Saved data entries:
----------

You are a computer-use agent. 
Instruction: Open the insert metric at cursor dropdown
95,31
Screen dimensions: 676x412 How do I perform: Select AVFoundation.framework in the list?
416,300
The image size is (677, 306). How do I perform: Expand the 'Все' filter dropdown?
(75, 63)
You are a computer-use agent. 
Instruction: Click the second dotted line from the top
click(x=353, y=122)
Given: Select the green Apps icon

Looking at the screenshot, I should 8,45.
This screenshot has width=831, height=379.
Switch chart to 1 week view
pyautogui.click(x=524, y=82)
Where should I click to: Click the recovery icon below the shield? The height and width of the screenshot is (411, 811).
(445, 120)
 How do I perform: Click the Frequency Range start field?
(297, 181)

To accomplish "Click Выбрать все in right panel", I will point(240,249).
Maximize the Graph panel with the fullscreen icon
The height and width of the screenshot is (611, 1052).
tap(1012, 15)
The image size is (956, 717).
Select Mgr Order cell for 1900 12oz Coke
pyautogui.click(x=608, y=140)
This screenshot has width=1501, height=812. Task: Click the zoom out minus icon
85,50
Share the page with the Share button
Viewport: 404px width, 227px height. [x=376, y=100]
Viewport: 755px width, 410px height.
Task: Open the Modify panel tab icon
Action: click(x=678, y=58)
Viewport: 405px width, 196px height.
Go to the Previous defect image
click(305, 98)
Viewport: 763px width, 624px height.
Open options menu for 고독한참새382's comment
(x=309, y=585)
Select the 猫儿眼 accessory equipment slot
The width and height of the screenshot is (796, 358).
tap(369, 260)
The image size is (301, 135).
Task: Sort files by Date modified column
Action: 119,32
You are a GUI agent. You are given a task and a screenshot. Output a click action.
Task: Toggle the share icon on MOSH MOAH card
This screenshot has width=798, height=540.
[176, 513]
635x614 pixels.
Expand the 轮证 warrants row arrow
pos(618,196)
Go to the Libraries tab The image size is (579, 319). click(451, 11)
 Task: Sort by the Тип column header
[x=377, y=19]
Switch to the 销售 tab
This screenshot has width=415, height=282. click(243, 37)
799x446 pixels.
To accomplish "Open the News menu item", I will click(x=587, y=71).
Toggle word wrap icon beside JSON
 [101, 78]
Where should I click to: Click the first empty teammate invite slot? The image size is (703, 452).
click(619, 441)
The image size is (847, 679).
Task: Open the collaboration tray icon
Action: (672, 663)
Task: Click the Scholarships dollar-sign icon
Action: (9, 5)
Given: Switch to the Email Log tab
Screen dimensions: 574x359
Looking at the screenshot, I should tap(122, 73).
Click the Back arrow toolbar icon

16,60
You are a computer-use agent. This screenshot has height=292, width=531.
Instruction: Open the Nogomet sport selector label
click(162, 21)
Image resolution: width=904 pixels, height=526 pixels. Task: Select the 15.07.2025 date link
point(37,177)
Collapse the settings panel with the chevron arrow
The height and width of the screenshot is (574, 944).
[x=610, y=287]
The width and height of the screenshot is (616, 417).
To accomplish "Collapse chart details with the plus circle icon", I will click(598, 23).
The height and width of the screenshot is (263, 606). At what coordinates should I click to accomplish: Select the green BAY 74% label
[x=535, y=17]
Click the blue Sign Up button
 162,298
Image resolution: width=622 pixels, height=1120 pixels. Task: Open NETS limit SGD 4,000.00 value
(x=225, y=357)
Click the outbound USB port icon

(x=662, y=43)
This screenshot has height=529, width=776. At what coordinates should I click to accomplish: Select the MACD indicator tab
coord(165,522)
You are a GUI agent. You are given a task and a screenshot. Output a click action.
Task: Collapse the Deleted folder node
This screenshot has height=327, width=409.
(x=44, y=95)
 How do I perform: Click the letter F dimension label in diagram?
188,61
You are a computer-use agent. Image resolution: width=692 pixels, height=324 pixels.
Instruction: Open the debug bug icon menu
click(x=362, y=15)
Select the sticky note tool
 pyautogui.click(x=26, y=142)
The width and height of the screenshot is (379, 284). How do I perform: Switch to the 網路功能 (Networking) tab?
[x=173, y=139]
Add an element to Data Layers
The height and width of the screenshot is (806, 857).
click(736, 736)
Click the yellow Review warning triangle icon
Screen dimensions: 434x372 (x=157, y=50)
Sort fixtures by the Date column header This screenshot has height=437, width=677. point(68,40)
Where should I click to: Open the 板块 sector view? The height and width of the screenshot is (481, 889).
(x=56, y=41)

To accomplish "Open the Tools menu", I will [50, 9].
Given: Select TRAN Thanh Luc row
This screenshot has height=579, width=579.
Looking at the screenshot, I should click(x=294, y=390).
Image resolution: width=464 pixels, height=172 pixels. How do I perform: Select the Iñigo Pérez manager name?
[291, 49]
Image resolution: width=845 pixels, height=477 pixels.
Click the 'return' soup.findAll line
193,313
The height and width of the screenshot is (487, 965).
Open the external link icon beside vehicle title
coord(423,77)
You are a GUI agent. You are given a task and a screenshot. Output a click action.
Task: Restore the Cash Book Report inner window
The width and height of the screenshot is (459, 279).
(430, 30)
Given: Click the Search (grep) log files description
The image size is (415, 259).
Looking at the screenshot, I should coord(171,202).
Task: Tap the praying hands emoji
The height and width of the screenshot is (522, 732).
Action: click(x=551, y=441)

----------

TASK DESCRIPTION: Write out all of the records above exactly as they appear.

RESULT OF THE EXERCISE:
You are a computer-use agent. 
Instruction: Open the insert metric at cursor dropdown
95,31
Screen dimensions: 676x412 How do I perform: Select AVFoundation.framework in the list?
416,300
The image size is (677, 306). How do I perform: Expand the 'Все' filter dropdown?
(75, 63)
You are a computer-use agent. 
Instruction: Click the second dotted line from the top
click(x=353, y=122)
Given: Select the green Apps icon

Looking at the screenshot, I should 8,45.
This screenshot has width=831, height=379.
Switch chart to 1 week view
pyautogui.click(x=524, y=82)
Where should I click to: Click the recovery icon below the shield? The height and width of the screenshot is (411, 811).
(445, 120)
 How do I perform: Click the Frequency Range start field?
(297, 181)

To accomplish "Click Выбрать все in right panel", I will point(240,249).
Maximize the Graph panel with the fullscreen icon
The height and width of the screenshot is (611, 1052).
tap(1012, 15)
The image size is (956, 717).
Select Mgr Order cell for 1900 12oz Coke
pyautogui.click(x=608, y=140)
This screenshot has width=1501, height=812. Task: Click the zoom out minus icon
85,50
Share the page with the Share button
Viewport: 404px width, 227px height. [x=376, y=100]
Viewport: 755px width, 410px height.
Task: Open the Modify panel tab icon
Action: click(x=678, y=58)
Viewport: 405px width, 196px height.
Go to the Previous defect image
click(305, 98)
Viewport: 763px width, 624px height.
Open options menu for 고독한참새382's comment
(x=309, y=585)
Select the 猫儿眼 accessory equipment slot
The width and height of the screenshot is (796, 358).
tap(369, 260)
The image size is (301, 135).
Task: Sort files by Date modified column
Action: 119,32
You are a GUI agent. You are given a task and a screenshot. Output a click action.
Task: Toggle the share icon on MOSH MOAH card
This screenshot has width=798, height=540.
[176, 513]
635x614 pixels.
Expand the 轮证 warrants row arrow
pos(618,196)
Go to the Libraries tab The image size is (579, 319). click(451, 11)
 Task: Sort by the Тип column header
[x=377, y=19]
Switch to the 销售 tab
This screenshot has width=415, height=282. click(243, 37)
799x446 pixels.
To accomplish "Open the News menu item", I will click(x=587, y=71).
Toggle word wrap icon beside JSON
 [101, 78]
Where should I click to: Click the first empty teammate invite slot? The image size is (703, 452).
click(619, 441)
The image size is (847, 679).
Task: Open the collaboration tray icon
Action: (672, 663)
Task: Click the Scholarships dollar-sign icon
Action: (9, 5)
Given: Switch to the Email Log tab
Screen dimensions: 574x359
Looking at the screenshot, I should tap(122, 73).
Click the Back arrow toolbar icon

16,60
You are a computer-use agent. This screenshot has height=292, width=531.
Instruction: Open the Nogomet sport selector label
click(162, 21)
Image resolution: width=904 pixels, height=526 pixels. Task: Select the 15.07.2025 date link
point(37,177)
Collapse the settings panel with the chevron arrow
The height and width of the screenshot is (574, 944).
[x=610, y=287]
The width and height of the screenshot is (616, 417).
To accomplish "Collapse chart details with the plus circle icon", I will click(598, 23).
The height and width of the screenshot is (263, 606). At what coordinates should I click to accomplish: Select the green BAY 74% label
[x=535, y=17]
Click the blue Sign Up button
 162,298
Image resolution: width=622 pixels, height=1120 pixels. Task: Open NETS limit SGD 4,000.00 value
(x=225, y=357)
Click the outbound USB port icon

(x=662, y=43)
This screenshot has height=529, width=776. At what coordinates should I click to accomplish: Select the MACD indicator tab
coord(165,522)
You are a GUI agent. You are given a task and a screenshot. Output a click action.
Task: Collapse the Deleted folder node
This screenshot has height=327, width=409.
(x=44, y=95)
 How do I perform: Click the letter F dimension label in diagram?
188,61
You are a computer-use agent. Image resolution: width=692 pixels, height=324 pixels.
Instruction: Open the debug bug icon menu
click(x=362, y=15)
Select the sticky note tool
 pyautogui.click(x=26, y=142)
The width and height of the screenshot is (379, 284). How do I perform: Switch to the 網路功能 (Networking) tab?
[x=173, y=139]
Add an element to Data Layers
The height and width of the screenshot is (806, 857).
click(736, 736)
Click the yellow Review warning triangle icon
Screen dimensions: 434x372 (x=157, y=50)
Sort fixtures by the Date column header This screenshot has height=437, width=677. point(68,40)
Where should I click to: Open the 板块 sector view? The height and width of the screenshot is (481, 889).
(x=56, y=41)

To accomplish "Open the Tools menu", I will [50, 9].
Given: Select TRAN Thanh Luc row
This screenshot has height=579, width=579.
Looking at the screenshot, I should click(x=294, y=390).
Image resolution: width=464 pixels, height=172 pixels. How do I perform: Select the Iñigo Pérez manager name?
[291, 49]
Image resolution: width=845 pixels, height=477 pixels.
Click the 'return' soup.findAll line
193,313
The height and width of the screenshot is (487, 965).
Open the external link icon beside vehicle title
coord(423,77)
You are a GUI agent. You are given a task and a screenshot. Output a click action.
Task: Restore the Cash Book Report inner window
The width and height of the screenshot is (459, 279).
(430, 30)
Given: Click the Search (grep) log files description
The image size is (415, 259).
Looking at the screenshot, I should coord(171,202).
Task: Tap the praying hands emoji
The height and width of the screenshot is (522, 732).
Action: click(x=551, y=441)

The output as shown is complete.